The emergency budget statement aims to restore the government's financial and political credibility after former Prime Minister Liz Truss announced 45 billion pounds ($53 billion) in unfunded tax cuts that torpedoed investor confidence, sent the pound to record lows against the U.S. dollar and sparked emergency central bank intervention. Truss was forced to resign six weeks after taking office.

“The government will struggle to meet all of the competing demands,” said Torsten Bell, chief executive of the Resolution Foundation, a think tank that seeks to improve the living standards of low-and middle-income people.

The uncomfortable reality is that unless global energy price rises reverse, we will remain poorer as a country than we'd hoped to be, Bell wrote this week. The world is as it is, not as we would like it to be, but the question is how well we wrestle with that reality.

That means grappling with the demands of nurses, police officers, border guards and civil servants who are all clamouring for pay increases after inflation accelerated to a 41-year high of 11.1 per cent in October.

Welfare recipients and pensioners also are looking for higher payments, and low-income families are calling for an expansion of the free school lunch programme.

But resources are limited, with Sunak facing a budget shortfall of at least 40 billion pounds ($47 billion).

Hunt will reiterate his commitment to fairness as the government balances its books, ensuring support for the most vulnerable and seeing that those with the broadest shoulders bear the heaviest load, the Treasury said in a statement.
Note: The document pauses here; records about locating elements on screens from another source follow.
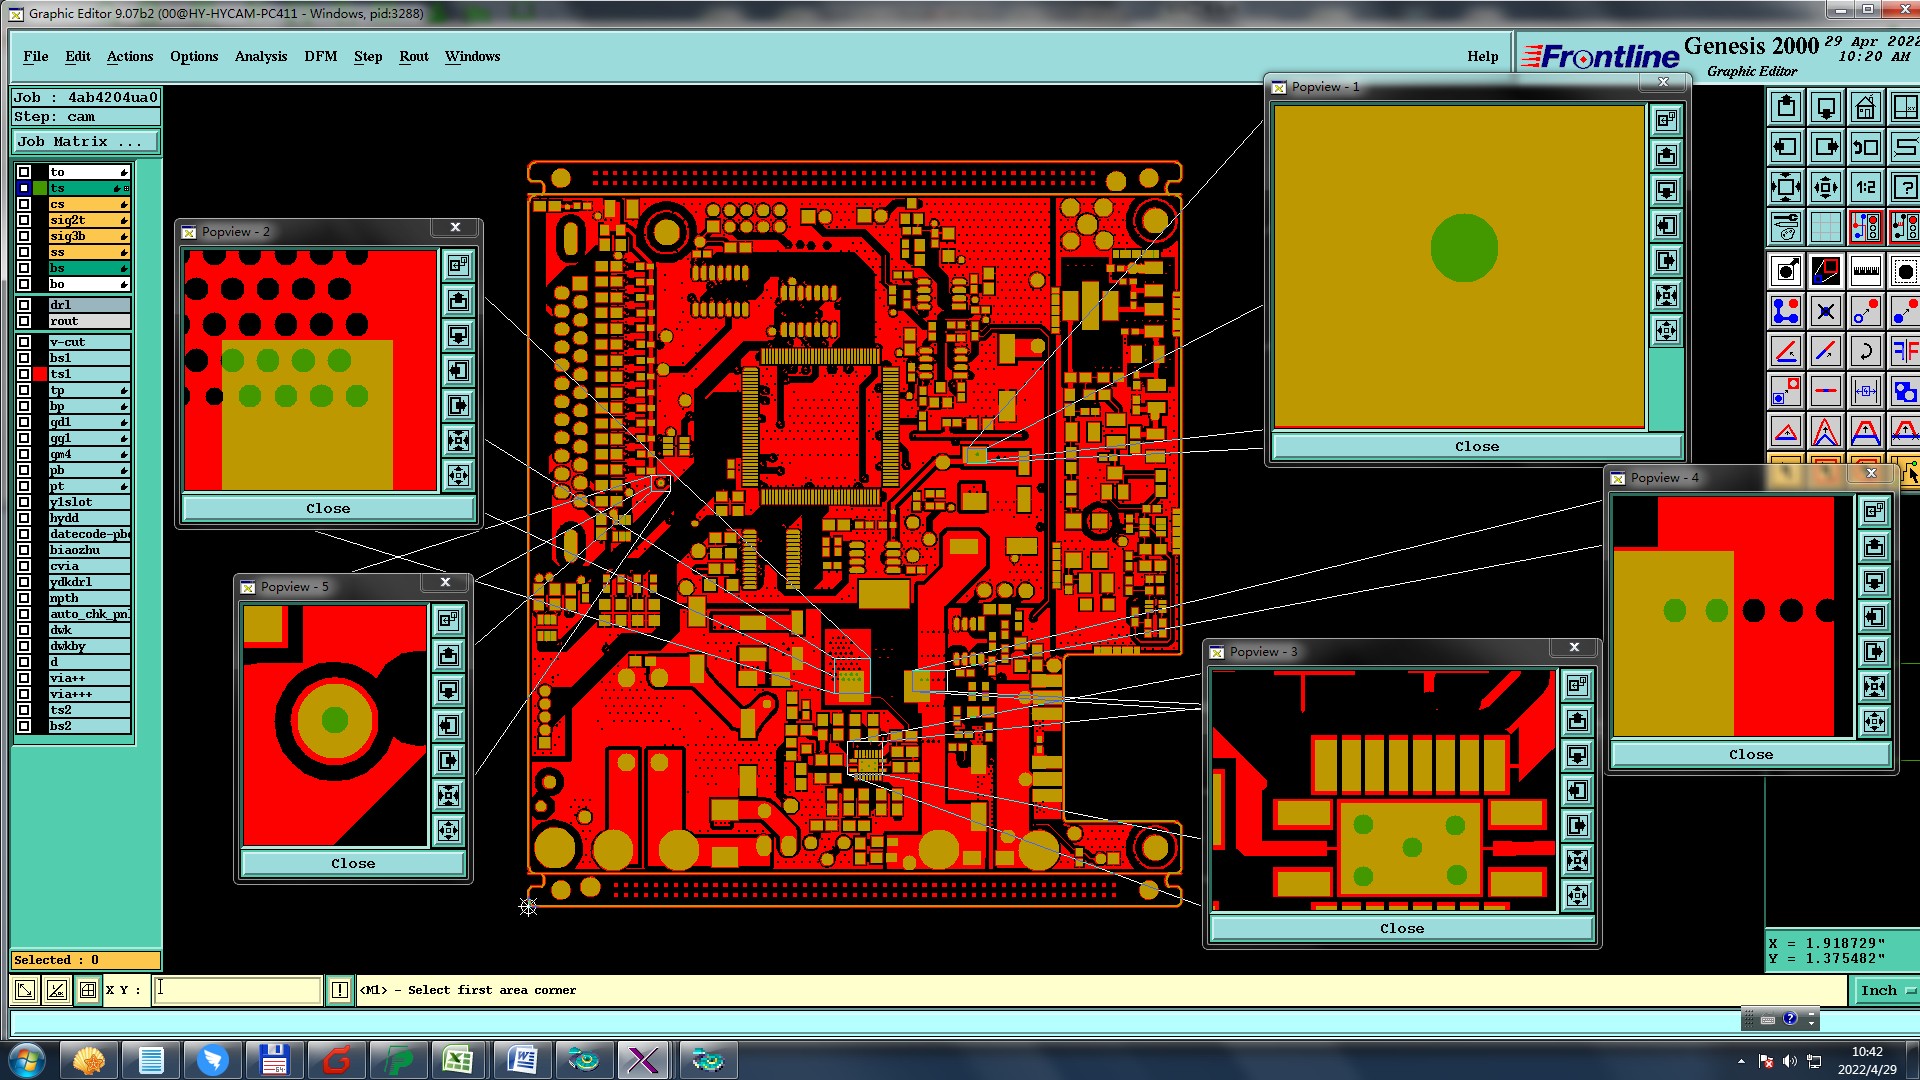Viewport: 1920px width, 1080px height.
Task: Click red color swatch of ts1 layer
Action: click(40, 374)
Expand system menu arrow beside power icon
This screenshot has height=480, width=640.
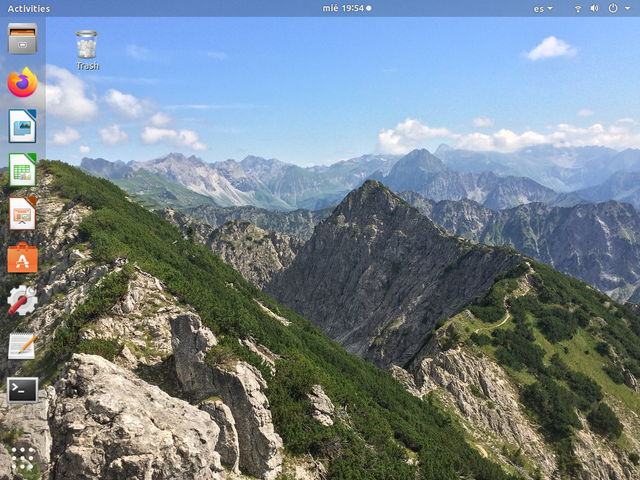tap(626, 8)
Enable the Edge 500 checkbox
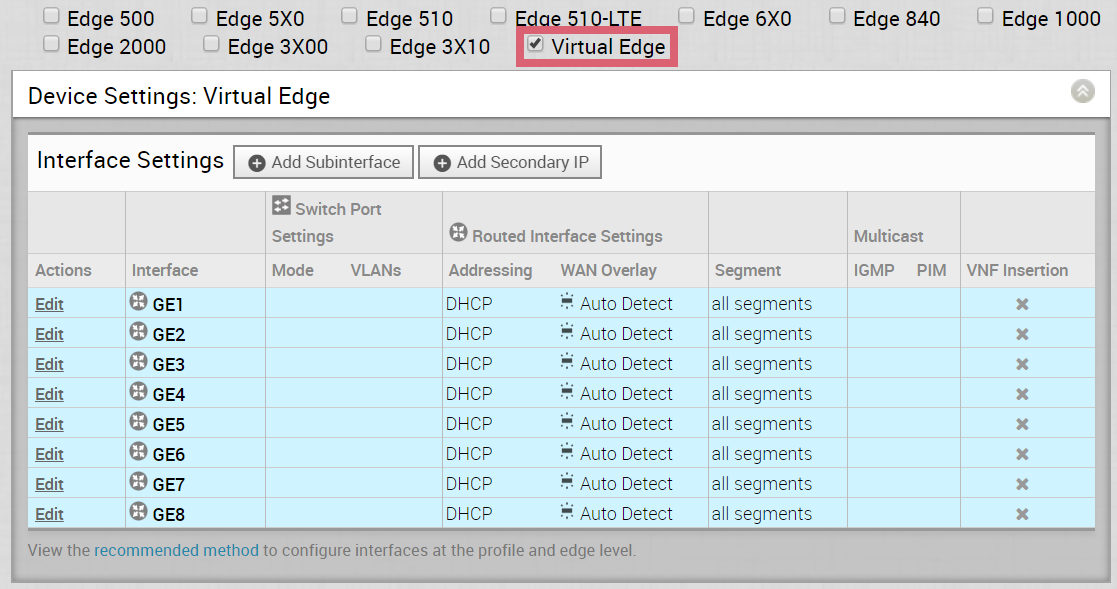Screen dimensions: 1117x589 coord(51,16)
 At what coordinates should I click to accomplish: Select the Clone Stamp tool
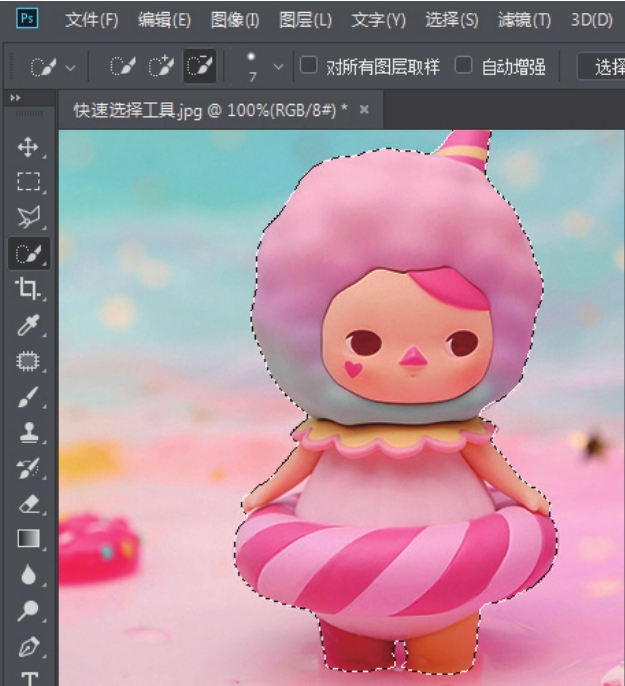pos(28,432)
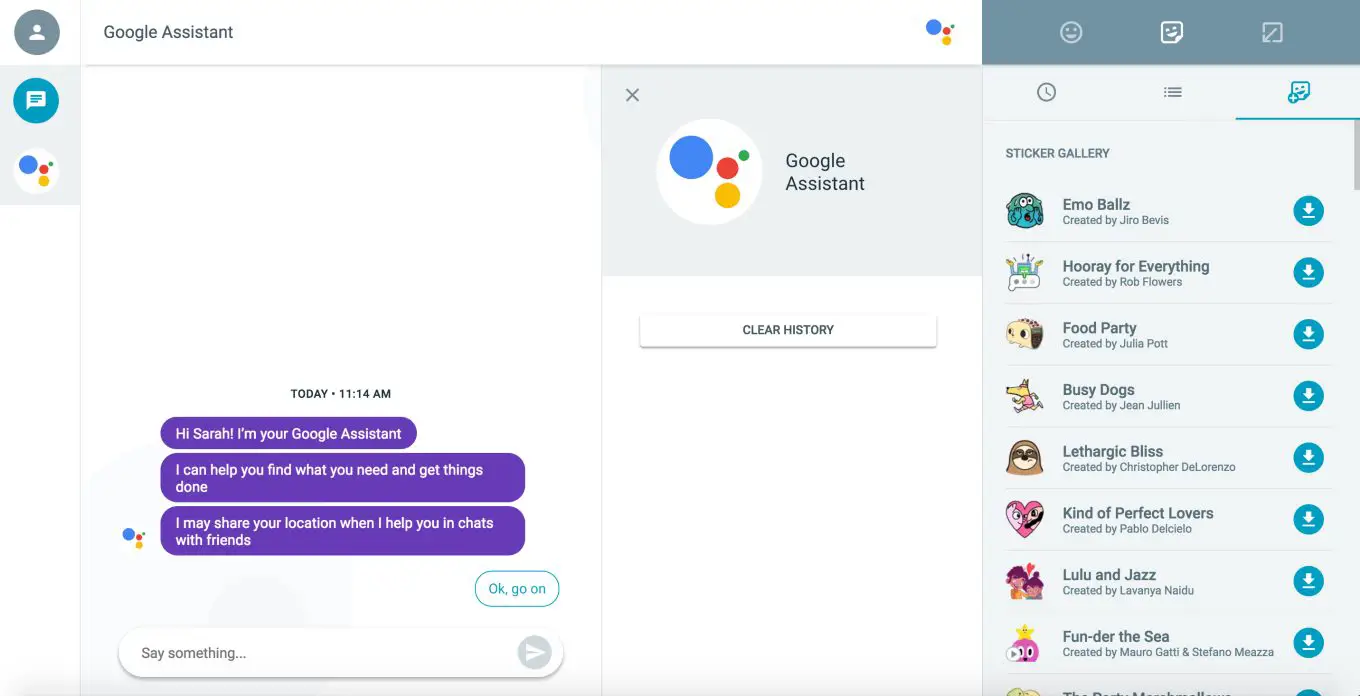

The budget comes against a grim backdrop, with the war in Ukraine, aftershocks from the COVID-19 pandemic and the economic strains of Britain's exit from the European Union all weighing on the UK economy.

Economic output shrank by 0.2 per cent in the third quarter, and the Bank of England predicted a recession that could last as long as two years.

The government also is paying the price for the unfunded tax cuts announced by Truss, which damaged Britain's reputation for financial discipline and boosted government borrowing costs.

Hunt and Sunak, who replaced Truss as Conservative Party leader and prime minister last month, have reversed most of Truss' policies while pledging that the government will pay its bills and start reducing debts built up over the past 15 years.

UK public debt ballooned to almost 83 per cent of economic output in 2017 from less than 36 per cent in 2007 as the government bailed out banks and struggled to bolster the economy.

A decade of budget tightening had started to reduce the burden when the COVID-19 pandemic and war in Ukraine pushed debt to 98 per cent of gross domestic product. That is the highest since 1963, when Britain was still recovering from World War II.